New York City Mayor Bill de Blasio’s ambitious mandate to require nearly all private sector companies to ban unvaccinated employees from the workplace came into effect amid an outbreak of coronavirus infections.
Workers at around 184,000 companies had to prove they had received at least one dose of a COVID-19 vaccine as of Monday, just days before de Blasio left office.
âToday, on a historic day for New York City, we are implementing the nation’s strongest vaccine mandate,â de Blasio boasted in an interview with MSNBC’s Morning Joe, as he did so. allusion to a possible candidacy for the post of governor.
âAll private sector employers today. This is what we have to do everywhere. Every governor, every CEO in the United States should have mandates on vaccines everywhere – 2022 must be the year we fix COVID, âhe continued
âToday, on a historic day for New York City, we are implementing the country’s strongest vaccine mandate,â de Blasio boasted in an interview with MSNBC’s Morning Joe.
A sign is seen at a restaurant on New York’s Upper West Side in August. Vaccines are already mandatory in restaurants, and now office workers must have vaccines to go to work
The general order angered de Blasio’s successor, elected mayor Eric Adams, who called the imposition of the rule at the 11th hour a “big thank you” to his new government.
The new rules raise concerns about further shortages of workers, even as many businesses in the city are closing due to outbreaks or staff exposures.
Businesses that don’t comply could face fines starting from $ 1,000 under the order, but de Blasio said imposing penalties would be a last resort.
The radical order angered de Blasio’s successor, elected mayor Eric Adams, who took office on January 1 and called the imposition of the rule at the 11th hour a “big thank you” to his new government.

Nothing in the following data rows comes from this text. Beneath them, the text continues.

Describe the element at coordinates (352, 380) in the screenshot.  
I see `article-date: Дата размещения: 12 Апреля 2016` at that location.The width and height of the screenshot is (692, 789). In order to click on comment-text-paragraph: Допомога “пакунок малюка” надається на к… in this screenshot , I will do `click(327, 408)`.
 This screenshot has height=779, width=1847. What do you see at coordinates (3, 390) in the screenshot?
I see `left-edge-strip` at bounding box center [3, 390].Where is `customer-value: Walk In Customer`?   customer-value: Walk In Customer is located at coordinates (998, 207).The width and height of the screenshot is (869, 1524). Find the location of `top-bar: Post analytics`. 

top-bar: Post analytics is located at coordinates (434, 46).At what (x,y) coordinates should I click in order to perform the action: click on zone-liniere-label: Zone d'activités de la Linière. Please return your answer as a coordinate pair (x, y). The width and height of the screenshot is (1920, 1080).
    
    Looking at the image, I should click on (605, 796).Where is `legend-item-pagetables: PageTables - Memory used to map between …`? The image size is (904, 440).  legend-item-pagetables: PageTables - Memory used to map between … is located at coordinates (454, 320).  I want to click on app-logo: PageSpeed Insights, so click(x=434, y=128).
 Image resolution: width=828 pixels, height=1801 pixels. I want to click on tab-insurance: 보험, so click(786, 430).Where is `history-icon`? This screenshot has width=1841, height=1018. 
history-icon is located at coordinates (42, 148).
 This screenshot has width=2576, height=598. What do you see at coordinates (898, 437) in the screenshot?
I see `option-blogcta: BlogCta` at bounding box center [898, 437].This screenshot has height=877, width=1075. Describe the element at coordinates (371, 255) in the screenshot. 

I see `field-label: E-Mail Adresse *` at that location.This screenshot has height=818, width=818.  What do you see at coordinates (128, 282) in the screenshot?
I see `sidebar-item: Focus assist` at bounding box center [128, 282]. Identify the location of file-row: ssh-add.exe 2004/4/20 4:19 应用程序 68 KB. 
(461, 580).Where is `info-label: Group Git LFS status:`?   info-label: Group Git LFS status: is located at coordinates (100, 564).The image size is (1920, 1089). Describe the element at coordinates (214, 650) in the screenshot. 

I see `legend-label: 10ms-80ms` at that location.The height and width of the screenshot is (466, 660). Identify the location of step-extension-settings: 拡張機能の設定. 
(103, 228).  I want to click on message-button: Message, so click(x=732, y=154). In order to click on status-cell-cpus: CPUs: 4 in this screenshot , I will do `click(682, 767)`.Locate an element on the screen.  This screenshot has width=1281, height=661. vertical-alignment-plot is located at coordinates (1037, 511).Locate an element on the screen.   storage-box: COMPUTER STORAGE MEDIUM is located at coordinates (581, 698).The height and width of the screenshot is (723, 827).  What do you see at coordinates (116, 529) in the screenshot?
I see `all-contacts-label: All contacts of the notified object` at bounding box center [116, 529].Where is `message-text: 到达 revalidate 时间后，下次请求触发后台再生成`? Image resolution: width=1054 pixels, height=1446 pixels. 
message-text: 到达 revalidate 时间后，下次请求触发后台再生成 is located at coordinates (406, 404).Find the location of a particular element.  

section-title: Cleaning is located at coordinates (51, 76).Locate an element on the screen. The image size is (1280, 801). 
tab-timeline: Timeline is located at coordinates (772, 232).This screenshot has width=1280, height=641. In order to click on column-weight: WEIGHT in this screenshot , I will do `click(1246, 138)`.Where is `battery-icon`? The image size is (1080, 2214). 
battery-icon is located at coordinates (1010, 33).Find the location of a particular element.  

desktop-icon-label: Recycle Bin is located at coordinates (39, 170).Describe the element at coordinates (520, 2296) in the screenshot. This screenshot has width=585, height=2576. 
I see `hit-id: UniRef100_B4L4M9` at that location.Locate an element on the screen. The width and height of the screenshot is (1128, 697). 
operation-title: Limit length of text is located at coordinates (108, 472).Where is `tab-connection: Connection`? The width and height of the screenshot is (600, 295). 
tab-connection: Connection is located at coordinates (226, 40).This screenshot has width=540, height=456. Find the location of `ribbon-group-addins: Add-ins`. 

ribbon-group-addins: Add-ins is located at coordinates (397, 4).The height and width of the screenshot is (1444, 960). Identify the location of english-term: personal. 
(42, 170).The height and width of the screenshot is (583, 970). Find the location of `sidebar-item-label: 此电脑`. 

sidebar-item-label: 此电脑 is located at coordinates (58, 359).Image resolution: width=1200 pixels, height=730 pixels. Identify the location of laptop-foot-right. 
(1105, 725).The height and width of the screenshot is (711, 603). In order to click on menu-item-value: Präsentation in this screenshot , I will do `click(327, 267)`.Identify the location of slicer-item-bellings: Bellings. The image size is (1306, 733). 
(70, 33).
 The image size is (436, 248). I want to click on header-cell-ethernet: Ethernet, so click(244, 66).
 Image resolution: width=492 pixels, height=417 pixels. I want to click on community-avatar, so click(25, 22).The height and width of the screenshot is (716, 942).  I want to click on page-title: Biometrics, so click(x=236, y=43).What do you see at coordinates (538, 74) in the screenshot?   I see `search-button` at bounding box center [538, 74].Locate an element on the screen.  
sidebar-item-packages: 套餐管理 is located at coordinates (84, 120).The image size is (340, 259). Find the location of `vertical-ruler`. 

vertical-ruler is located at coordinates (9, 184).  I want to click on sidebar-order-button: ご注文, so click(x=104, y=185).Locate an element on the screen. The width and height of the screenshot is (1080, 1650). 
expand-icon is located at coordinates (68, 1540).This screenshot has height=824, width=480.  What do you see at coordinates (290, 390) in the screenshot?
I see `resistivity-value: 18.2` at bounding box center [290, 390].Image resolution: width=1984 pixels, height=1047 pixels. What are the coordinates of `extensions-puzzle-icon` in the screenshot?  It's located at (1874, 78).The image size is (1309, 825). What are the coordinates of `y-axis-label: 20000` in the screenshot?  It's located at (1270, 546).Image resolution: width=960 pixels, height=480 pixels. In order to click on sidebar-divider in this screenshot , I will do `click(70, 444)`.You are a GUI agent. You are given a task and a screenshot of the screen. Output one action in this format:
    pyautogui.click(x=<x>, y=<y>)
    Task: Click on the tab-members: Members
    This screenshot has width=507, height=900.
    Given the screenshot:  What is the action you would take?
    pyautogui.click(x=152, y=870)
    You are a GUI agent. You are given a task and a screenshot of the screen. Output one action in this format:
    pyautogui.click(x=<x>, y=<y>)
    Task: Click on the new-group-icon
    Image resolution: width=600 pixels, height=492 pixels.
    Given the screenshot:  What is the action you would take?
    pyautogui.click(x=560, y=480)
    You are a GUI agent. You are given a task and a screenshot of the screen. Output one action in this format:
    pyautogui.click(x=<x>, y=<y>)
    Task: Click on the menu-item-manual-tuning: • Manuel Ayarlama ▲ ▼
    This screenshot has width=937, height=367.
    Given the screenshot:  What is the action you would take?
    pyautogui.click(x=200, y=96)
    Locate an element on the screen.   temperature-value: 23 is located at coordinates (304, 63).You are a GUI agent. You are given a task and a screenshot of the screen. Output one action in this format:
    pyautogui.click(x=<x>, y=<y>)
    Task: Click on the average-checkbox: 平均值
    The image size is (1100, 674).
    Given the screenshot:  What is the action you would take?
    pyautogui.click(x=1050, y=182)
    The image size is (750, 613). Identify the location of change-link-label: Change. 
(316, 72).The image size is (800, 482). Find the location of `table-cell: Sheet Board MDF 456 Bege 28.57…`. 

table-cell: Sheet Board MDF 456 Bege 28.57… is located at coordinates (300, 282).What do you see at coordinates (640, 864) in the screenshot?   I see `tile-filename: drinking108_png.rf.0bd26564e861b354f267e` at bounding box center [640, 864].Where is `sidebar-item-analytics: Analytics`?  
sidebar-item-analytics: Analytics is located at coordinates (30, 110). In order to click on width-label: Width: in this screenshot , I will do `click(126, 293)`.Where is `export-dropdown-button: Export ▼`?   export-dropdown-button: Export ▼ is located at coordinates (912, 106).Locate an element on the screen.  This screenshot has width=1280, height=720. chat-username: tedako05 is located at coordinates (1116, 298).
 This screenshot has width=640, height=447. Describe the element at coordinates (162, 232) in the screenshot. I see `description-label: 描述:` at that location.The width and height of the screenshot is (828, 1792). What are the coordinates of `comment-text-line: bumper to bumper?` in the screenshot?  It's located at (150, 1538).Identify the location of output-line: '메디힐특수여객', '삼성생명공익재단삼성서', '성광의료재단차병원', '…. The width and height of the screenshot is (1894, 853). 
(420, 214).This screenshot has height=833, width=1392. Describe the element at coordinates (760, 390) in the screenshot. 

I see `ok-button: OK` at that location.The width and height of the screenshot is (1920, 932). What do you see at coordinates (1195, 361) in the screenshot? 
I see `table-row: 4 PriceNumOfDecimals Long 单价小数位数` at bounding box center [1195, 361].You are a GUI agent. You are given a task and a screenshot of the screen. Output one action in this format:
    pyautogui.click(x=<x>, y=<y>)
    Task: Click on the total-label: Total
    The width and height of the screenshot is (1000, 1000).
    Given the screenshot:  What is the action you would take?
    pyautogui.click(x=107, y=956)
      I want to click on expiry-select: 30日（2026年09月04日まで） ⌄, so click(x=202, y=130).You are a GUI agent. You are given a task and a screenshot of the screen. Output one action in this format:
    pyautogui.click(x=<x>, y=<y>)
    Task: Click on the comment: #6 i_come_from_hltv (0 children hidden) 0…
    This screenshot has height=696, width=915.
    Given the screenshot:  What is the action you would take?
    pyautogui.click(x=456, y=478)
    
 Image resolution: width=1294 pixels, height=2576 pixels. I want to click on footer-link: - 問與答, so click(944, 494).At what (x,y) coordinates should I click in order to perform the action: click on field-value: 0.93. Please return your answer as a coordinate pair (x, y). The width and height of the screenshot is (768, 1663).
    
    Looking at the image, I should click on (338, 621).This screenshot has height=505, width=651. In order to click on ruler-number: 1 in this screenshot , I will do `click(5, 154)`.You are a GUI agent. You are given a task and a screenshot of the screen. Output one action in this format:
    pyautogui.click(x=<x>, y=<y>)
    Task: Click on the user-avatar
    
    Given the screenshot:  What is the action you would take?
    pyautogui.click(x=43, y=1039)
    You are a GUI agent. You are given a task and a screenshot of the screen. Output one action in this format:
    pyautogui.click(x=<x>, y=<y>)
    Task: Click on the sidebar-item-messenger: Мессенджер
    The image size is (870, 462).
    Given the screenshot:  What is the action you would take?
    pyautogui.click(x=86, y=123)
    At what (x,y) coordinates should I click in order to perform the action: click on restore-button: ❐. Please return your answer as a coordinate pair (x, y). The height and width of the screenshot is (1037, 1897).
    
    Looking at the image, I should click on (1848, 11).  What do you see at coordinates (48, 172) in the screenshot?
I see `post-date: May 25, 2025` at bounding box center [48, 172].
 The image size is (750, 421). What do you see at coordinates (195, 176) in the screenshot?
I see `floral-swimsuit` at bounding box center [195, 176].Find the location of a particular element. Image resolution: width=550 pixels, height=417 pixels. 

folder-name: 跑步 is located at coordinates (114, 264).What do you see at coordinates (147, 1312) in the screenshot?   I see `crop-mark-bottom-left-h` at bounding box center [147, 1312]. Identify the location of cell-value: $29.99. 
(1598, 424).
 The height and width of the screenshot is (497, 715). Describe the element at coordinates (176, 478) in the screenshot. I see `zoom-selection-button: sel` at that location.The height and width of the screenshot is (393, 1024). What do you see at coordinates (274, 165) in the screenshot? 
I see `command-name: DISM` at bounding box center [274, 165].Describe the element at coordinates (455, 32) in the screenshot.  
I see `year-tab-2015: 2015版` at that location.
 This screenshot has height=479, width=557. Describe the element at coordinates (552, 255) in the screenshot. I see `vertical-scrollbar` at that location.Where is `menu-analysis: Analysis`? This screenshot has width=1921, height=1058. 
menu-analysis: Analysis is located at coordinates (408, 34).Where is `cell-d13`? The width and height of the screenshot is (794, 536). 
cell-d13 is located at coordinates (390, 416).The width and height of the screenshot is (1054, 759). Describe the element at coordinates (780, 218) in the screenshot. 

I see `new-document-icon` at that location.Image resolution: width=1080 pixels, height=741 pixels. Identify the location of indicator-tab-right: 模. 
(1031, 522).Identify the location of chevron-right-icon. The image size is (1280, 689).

“I think the outgoing mayor is announcing something like that knowing that the implementation and enforcement would be entirely the responsibility of the next mayor is a real big effect for you,” a spokesperson for Adams told the New York Post earlier this month.
Under the new rules, employers must check and keep a record of each worker’s proof of COVID-19 vaccination.
Workers who have only received one injection will need to get a second within 45 days.
Businesses must display a sign stating that they are complying with the âin a conspicuous placeâ rule, under the city’s mandate.
It comes as New York City is once again the epicenter of the infection, with 26,737 new cases of COVID reported statewide on Monday.
There have also been 5,526 current hospitalizations statewide, the highest number since February but still well below the peak of more than 7,000 last spring.
Nonetheless, de Blasio is adamant that his New Years celebration in Times Square will continue, although he has reduced the capacity of the party marking the last night of his eight-year reign.
This year, the city will only allow about a third of the usual number of revelers inside the dozens of fenced-in viewing areas set up in the plaza, allowing for greater social distancing.
Partygoers will need to show proof of full vaccination and wear masks.
“Normally living around 58,000 people in the observation areas, this year’s celebration will welcome around 15,000 people,” de Blasio said in a statement.
The 2022 sign that will be lit atop a building on New Years Eve is displayed in Times Square on Monday. De Blasio is adamant his celebration in Times Square will continue
In addition, admission to the viewing areas will begin around 3 p.m., later than in previous years.
Last year, when the COVID-19 vaccines were in the early stages of deployment, the celebration was only open to a handful of guests, including essential workers and their families.
De Blasio is expected to announce a candidacy for governor of New York, challenging outgoing Democrat Kathy Hochul in next year’s election.
In his MSNBC interview on Monday, de Blasio played coy, saying he would announce his plans “really, really soon”.
âI have one week left and I will focus on fighting COVID,â he said. “And I’m happy to say, by the way, that we did a callback call, and it has been heard and felt by New Yorkers since I announced it,” he added. â180,000 more New Yorkers have received a recall since Tuesday. Almost 2 million in total.